Why miscarriage happens?
To give a background into why a miscarriage occurs, previous podcast guest, researcher and associate professor in reproductive medicine, Dr Ingrid Granne, talked about the most common causes of miscarriage and what can increase the risk of miscarriage.
Dr Granne tells us that one of the most common causes, especially during early pregnancy, is that the pregnancy does not have the right genetics. Cells are made up of 23 pairs of chromosomes, 23 from the egg and 23 from the sperm. During conception and early stages of cell division as the egg is fertilised, you can get genetic spelling mistakes meaning pregnancies cannot continue normally. Often when you look at pregnancy tissue from these early miscarriages, at least half of the cases would show there is a chromosome issue.
There are other causes which can also lead to miscarriage or increase the risk of miscarriage. Chromosome issues is heavily related to maternal age, which is sadly something difficult to combat. If you are in your twenties, there is a 1 in 10 chance of miscarriage, but by the age of 45, this has increased to a 1 in 2 risk. Paternal age can also increase miscarriage risk, but not to the same extent as maternal age.
Other factors include whether you have any pre-existing medical conditions. For example, uncontrolled diabetes and thyroid issues. Being overweight has been shown to increase miscarriage risk, but reasons for this are not fully understood yet. Ongoing research is also showing that genetic factors can play a part in predisposing some women to miscarriage. Additional issues could also be related to the implantation in the womb, hormones, or the immune system.
Miscarriage policies around the world
Recently there have been new developments around the world regarding miscarriage policies. In New Zealand, Jacinda Ardern announced that women and their partners are entitled to three days of paid leave following a miscarriage or stillbirth. New Zealand is the second country to do this after India. Most recently organisations in the UK such as Channel 4, Monzo Bank and LadBible have launched pregnancy loss and fertility policies supporting bereaved parents and those navigating IVF treatments.

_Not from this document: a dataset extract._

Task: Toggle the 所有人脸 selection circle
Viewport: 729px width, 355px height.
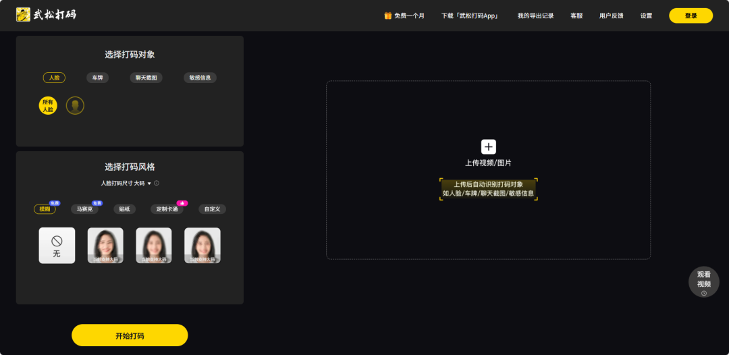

Tommy’s recently published the results of their survey with some shocking statistics including links between miscarriage and depression.
Life after loss
The podcast then delved into the conversation with Jessica Zucker, talking about life after loss and the impact of a miscarriage on mental health. Jessica talks about her experience with miscarriage, so please do be aware if this is a trigger subject for you.
Miscarriage is not just about wondering about the physical causes. It can have a devastating impact on mental health and your wider life. Jessica’s traumatic experience of miscarrying at 16 weeks while alone at home made her realise that she hadn’t given herself the time to fall apart. As humans, we have a survival instinct to keep going. It can be hard to slow down and let your mind and body rest because this can also mean getting closer to the pain.
As a psychologist specialising in reproductive mental health, the experience also impacted Jessica on a professional level. She realised that before her miscarriage, she didn’t understand the emotions that her patients were going through but having gone through miscarriage on a personal level, it was enlightening and led to her better understanding her patients trauma.
Sex and miscarriage
The impact of a miscarriage also affects relationships and intimacy with your partner. The thought of sex can be the last thing you want to focus on after a miscarriage. If a miscarriage is related to a fertility struggle, this can create even more pressure to be intimate again. She feels it is an under-discussed aspect of miscarriage and something which people feel differently about. For some women, sex after miscarriage can be freeing and inspiring. At the other end of the spectrum, it can also bring up feelings of guilt, body hatred and something you want to retreat from. The prospect of sex also brings with it the prospect of getting pregnant and the possibility of more loss.
Miscarriage and relief
Another subject discussed is relief and miscarriage. Jessica described how she spoke to people who feel relieved after miscarrying. Sometimes this could be because a person is young and wasn’t sure if they were ready to have a baby, but later, they are ready and want to try again.
Relief can be felt because there is a feeling that something was wrong with pregnancy. It is not relief in the sense that they didn’t want to be pregnant or have a baby, but their concerns are validated.
It is assumed that the main emotions when a miscarriage happens are grief and sadness, but the reality is there are a wide range of emotions and it is unfair to alienate people for feeling different emotions. Similarly, there is no time frame or rulebook for dealing with miscarriage.
It is ok to ask for help
Due to the stigma around mental health, there can be a reluctance to ask for help and emotional support following a miscarriage. Talking about the emotional impact of a miscarriage needs to be normalised because you are not alone if you are struggling to come to terms with your loss.
The support should extend beyond a miscarriage but moving forward too. If you decide to try again, there can be an overwhelming sense of fear that you will miscarry again, and Jessica describes how a woman can be ‘flipping out in her body’. It can stop you from enjoying the pregnancy, especially if you are constantly checking for bleeding, fearing the birth and your baby’s health.
Whether you stop trying for a baby or keep going after miscarriage, be gentle and compassionate with your mind and body, and never feel that you can’t ask for help.